Cependant, comme souvent en Espagne c'est la rivalité entre Madrid et Barcelone qui canalise l'attention. Autant le dire tout de suite, sur le plan international les groupes catalans ont grillé la politesse à ceux de la capitale. Dès 2012 avec Mujeres, puis de manière appuyée en 2015. La faute à Mourn, un groupe dont la moyenne d'âge flirte avec les 19 ans et qui s'est avéré être l'une des révélations de l'année passée. N'hésitant pas à porter un t-shirt des Ramones ou à citer PJ Harvey, ces quatre adolescents jouent avec les références et plaquent sur CD l'inhibition due à leur âge. En déployant une énergie qui rappelle celles des Pixies, ils ne tardent pas à attirer l'attention de Sones, un label barcelonais. Ce n'est pourtant que la première étape, puisqu'à l'international ils rejoignent les rangs du label américain Captured Tracks aux côtés d'artistes comme Mac Demarco, DIIV ou encore The Soft Moon. Avec le succès de leur premier album, ils trouvent là une occasion pour se produire à domicile sur l'une des scènes du Primavera Sound. Le festival Barcelonais se tient depuis 15 ans sur les bords de la Méditerranée au Parc del Forum et s'est imposé comme l'un des événements majeurs de l'année musicale en Europe. Conviant à chaque printemps ce qu'il se fait de mieux dans la scène indépendante, c'est également l'occasion pour les groupes espagnols de se frotter à un public venu des quatre coins de la planète. On a d'ailleurs pu y voir l'année dernière tout le groupe Mourn dans un rôle de spectateur devant le concert d'une autre artiste locale, Núria Graham. Alors qu'en 2013 c'était le bassiste de Los Planetas que l'on croisait en faisant la queue pour un hot-dog.

A Madrid, la locomotive de cette nouvelle scène indé s'appelle Hinds. Le quatuor féminin vient de sortir Leave Me Alone, son premier album.
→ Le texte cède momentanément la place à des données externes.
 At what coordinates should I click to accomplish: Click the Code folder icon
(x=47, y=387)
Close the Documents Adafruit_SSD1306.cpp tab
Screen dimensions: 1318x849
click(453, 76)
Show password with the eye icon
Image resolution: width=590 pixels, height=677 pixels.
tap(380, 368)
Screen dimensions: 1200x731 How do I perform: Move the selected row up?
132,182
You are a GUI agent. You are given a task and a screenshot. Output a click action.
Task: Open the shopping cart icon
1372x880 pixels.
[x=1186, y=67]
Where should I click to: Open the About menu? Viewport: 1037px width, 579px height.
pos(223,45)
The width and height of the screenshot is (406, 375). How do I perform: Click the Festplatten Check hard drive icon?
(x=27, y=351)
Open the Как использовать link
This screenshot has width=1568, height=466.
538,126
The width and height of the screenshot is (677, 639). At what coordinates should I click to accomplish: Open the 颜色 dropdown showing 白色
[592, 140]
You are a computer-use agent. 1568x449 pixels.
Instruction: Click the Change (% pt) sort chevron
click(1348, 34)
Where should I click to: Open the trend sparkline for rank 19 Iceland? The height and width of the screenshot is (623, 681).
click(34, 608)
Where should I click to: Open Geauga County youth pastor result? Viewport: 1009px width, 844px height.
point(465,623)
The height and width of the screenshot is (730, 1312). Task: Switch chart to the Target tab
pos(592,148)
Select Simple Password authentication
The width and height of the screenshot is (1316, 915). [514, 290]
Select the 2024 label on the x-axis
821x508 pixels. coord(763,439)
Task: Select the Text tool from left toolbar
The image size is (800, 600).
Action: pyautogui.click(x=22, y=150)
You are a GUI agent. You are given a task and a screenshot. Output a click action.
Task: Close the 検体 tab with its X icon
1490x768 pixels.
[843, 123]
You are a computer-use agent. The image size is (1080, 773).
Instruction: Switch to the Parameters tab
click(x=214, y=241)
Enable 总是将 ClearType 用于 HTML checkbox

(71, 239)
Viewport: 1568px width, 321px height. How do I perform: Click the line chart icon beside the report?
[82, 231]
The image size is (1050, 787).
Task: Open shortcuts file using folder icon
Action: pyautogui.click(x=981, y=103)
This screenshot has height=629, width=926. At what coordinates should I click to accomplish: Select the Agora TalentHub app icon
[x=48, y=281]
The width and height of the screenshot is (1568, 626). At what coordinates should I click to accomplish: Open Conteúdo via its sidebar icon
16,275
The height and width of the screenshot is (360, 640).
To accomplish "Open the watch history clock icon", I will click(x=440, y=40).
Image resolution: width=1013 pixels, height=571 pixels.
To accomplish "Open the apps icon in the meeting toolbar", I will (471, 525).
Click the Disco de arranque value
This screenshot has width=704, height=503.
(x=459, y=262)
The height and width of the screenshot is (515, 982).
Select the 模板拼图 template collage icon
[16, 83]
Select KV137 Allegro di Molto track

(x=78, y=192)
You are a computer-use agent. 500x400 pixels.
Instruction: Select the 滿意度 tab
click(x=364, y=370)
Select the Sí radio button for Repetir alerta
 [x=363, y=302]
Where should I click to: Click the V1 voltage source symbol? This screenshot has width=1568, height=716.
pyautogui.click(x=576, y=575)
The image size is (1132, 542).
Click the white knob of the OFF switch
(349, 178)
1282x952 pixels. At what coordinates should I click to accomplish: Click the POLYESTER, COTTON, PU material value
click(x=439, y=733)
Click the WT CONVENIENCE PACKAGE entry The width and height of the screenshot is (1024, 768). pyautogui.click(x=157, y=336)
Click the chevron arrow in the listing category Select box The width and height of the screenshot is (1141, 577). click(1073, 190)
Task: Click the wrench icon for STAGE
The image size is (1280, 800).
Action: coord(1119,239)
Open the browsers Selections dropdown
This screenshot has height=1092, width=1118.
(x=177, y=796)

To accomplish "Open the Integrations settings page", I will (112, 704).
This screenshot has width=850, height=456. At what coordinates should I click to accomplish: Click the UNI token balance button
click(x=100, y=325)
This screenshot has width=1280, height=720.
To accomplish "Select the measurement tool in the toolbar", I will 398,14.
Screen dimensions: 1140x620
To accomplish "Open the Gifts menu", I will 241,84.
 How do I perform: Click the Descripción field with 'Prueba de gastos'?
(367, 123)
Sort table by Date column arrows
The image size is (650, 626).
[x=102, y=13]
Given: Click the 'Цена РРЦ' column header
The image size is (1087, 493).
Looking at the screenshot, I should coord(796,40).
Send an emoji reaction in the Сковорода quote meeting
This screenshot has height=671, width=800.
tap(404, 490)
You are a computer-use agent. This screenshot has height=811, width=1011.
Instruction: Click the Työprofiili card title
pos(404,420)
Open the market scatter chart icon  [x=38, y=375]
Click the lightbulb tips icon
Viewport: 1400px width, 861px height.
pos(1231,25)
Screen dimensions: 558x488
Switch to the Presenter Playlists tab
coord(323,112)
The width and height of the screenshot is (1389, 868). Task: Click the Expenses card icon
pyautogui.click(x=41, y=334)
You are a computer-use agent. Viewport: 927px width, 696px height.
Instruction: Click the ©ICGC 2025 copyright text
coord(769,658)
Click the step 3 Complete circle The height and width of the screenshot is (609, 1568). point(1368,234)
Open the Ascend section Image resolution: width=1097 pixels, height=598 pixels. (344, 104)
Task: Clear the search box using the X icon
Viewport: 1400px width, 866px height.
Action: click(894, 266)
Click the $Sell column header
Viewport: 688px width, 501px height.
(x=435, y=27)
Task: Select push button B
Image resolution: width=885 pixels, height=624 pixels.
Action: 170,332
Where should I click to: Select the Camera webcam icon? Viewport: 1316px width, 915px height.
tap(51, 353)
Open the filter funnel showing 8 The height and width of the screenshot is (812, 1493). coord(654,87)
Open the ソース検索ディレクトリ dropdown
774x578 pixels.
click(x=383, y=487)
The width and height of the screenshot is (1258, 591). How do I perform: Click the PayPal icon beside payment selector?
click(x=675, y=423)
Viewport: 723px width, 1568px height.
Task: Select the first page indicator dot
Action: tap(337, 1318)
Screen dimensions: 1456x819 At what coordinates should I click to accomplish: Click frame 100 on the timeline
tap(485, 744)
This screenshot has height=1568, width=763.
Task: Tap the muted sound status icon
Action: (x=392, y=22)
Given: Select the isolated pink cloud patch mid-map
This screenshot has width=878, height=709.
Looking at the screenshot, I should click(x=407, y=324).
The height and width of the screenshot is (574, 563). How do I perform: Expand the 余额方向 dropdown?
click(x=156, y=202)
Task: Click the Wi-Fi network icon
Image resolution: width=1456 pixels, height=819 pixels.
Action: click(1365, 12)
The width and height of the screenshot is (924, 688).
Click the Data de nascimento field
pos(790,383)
Après dés débuts en 2011 sous le nom de Deers, le duo composé de Carlotta Cosials et Ana Perrote sort de son mutisme et de l'ombre fin 2013. Avec deux morceaux, dont l'excellent "Bamboo", enregistrés dans leur chambre, voilà que ces Espagnoles séduisent le monde entier, des blogs musicaux à Patrick Carney, le batteur des Black Keys. Le groupe accueille alors une bassiste et une batteuse pour partir en tournée, faisant les premières parties de The Libertines et de leur groupe préféré, les Black Lips. Leur style indé lo-fi fait des ravages sur scène où elles dégagent à chaque date l'énergie d'étudiants se produisant pour la première fois à leur bal de promo. Dans leur sillage on retrouve d'autres groupes madrilènes, comme la fougue garage-rock proposée par Los Nastys et The Parrots.

Leurs régions ont du talent

À d'autres échelles et en province, des feux s'allument de tous les côtés et les choses évoluent dans le bon sens. C'est ce que nous l'explique Juan Maravi, guitariste du groupe rock-psychédélique Exnovios : "A Pamplune, les choses ont commencé à changer quand un ami à nous à ouvert le Nebula, un café-concert. Depuis on voit plein de groupes différents venir y jouer, notamment des artistes américains qu'on ne connaissait pas avant, comme Holy Wave, Tav Falco ou encore Burnt Ones". Et il en va de même à Vigo avec des groupes comme Sen Senra et Dois, à Valence avec Holy Paul, à Úbeda avec Guadalupe Plata et jusqu'à Saint-Jacques-de-Compostelle d'où provient le garage-punk des Novedades Carminha. Comme quoi il n'y a pas qu'en foot que l'Espagne nous est passée devant.